● **YOUR GOAL**:
Quote all of the following material verbatim, line by line.

● **RECORD EXCERPTS**:
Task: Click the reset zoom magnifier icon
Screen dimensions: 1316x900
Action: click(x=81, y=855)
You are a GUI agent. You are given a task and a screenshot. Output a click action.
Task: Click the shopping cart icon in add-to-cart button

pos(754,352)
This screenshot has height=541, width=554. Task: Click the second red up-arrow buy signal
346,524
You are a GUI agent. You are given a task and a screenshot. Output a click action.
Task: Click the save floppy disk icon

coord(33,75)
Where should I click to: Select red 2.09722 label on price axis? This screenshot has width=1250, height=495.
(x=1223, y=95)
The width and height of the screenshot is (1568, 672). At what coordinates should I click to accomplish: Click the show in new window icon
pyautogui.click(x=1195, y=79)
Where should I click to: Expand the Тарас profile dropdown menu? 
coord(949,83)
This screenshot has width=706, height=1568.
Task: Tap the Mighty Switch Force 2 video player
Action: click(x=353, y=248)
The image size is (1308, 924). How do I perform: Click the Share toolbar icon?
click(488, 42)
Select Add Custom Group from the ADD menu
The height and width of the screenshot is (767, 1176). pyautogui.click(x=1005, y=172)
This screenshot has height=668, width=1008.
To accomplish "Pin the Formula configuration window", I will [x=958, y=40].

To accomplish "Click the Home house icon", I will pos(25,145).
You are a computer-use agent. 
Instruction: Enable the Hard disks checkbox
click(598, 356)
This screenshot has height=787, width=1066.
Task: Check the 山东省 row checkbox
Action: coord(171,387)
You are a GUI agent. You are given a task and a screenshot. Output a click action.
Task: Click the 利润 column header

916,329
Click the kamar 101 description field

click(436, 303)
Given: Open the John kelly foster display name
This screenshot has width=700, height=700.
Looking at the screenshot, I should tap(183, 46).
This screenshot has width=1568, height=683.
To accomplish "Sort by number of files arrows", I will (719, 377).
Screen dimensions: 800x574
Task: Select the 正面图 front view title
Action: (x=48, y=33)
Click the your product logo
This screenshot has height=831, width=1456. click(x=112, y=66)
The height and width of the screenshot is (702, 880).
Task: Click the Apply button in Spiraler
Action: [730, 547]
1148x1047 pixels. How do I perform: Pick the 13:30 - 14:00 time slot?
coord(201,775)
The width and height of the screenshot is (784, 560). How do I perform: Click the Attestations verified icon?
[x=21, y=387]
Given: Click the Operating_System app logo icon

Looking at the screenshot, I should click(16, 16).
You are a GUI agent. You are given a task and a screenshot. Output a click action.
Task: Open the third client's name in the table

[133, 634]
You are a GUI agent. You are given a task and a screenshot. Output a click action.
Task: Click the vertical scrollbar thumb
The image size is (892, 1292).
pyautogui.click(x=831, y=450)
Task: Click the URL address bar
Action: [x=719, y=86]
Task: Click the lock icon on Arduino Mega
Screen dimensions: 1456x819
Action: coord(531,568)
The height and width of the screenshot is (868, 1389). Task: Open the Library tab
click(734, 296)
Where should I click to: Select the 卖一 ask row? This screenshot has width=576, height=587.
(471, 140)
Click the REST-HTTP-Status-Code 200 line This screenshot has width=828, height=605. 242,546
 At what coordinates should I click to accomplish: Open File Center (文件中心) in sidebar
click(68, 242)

● **RESULT OF THIS EXERCISE**:
Task: Click the reset zoom magnifier icon
Screen dimensions: 1316x900
Action: click(x=81, y=855)
You are a GUI agent. You are given a task and a screenshot. Output a click action.
Task: Click the shopping cart icon in add-to-cart button

pos(754,352)
This screenshot has height=541, width=554. Task: Click the second red up-arrow buy signal
346,524
You are a GUI agent. You are given a task and a screenshot. Output a click action.
Task: Click the save floppy disk icon

coord(33,75)
Where should I click to: Select red 2.09722 label on price axis? This screenshot has width=1250, height=495.
(x=1223, y=95)
The width and height of the screenshot is (1568, 672). At what coordinates should I click to accomplish: Click the show in new window icon
pyautogui.click(x=1195, y=79)
Where should I click to: Expand the Тарас profile dropdown menu? 
coord(949,83)
This screenshot has width=706, height=1568.
Task: Tap the Mighty Switch Force 2 video player
Action: click(x=353, y=248)
The image size is (1308, 924). How do I perform: Click the Share toolbar icon?
click(488, 42)
Select Add Custom Group from the ADD menu
The height and width of the screenshot is (767, 1176). pyautogui.click(x=1005, y=172)
This screenshot has height=668, width=1008.
To accomplish "Pin the Formula configuration window", I will [x=958, y=40].

To accomplish "Click the Home house icon", I will pos(25,145).
You are a computer-use agent. 
Instruction: Enable the Hard disks checkbox
click(598, 356)
This screenshot has height=787, width=1066.
Task: Check the 山东省 row checkbox
Action: coord(171,387)
You are a GUI agent. You are given a task and a screenshot. Output a click action.
Task: Click the 利润 column header

916,329
Click the kamar 101 description field

click(436, 303)
Given: Open the John kelly foster display name
This screenshot has width=700, height=700.
Looking at the screenshot, I should tap(183, 46).
This screenshot has width=1568, height=683.
To accomplish "Sort by number of files arrows", I will (719, 377).
Screen dimensions: 800x574
Task: Select the 正面图 front view title
Action: (x=48, y=33)
Click the your product logo
This screenshot has height=831, width=1456. click(x=112, y=66)
The height and width of the screenshot is (702, 880).
Task: Click the Apply button in Spiraler
Action: [730, 547]
1148x1047 pixels. How do I perform: Pick the 13:30 - 14:00 time slot?
coord(201,775)
The width and height of the screenshot is (784, 560). How do I perform: Click the Attestations verified icon?
[x=21, y=387]
Given: Click the Operating_System app logo icon

Looking at the screenshot, I should click(16, 16).
You are a GUI agent. You are given a task and a screenshot. Output a click action.
Task: Open the third client's name in the table

[133, 634]
You are a GUI agent. You are given a task and a screenshot. Output a click action.
Task: Click the vertical scrollbar thumb
The image size is (892, 1292).
pyautogui.click(x=831, y=450)
Task: Click the URL address bar
Action: [x=719, y=86]
Task: Click the lock icon on Arduino Mega
Screen dimensions: 1456x819
Action: coord(531,568)
The height and width of the screenshot is (868, 1389). Task: Open the Library tab
click(734, 296)
Where should I click to: Select the 卖一 ask row? This screenshot has width=576, height=587.
(471, 140)
Click the REST-HTTP-Status-Code 200 line This screenshot has width=828, height=605. 242,546
 At what coordinates should I click to accomplish: Open File Center (文件中心) in sidebar
click(68, 242)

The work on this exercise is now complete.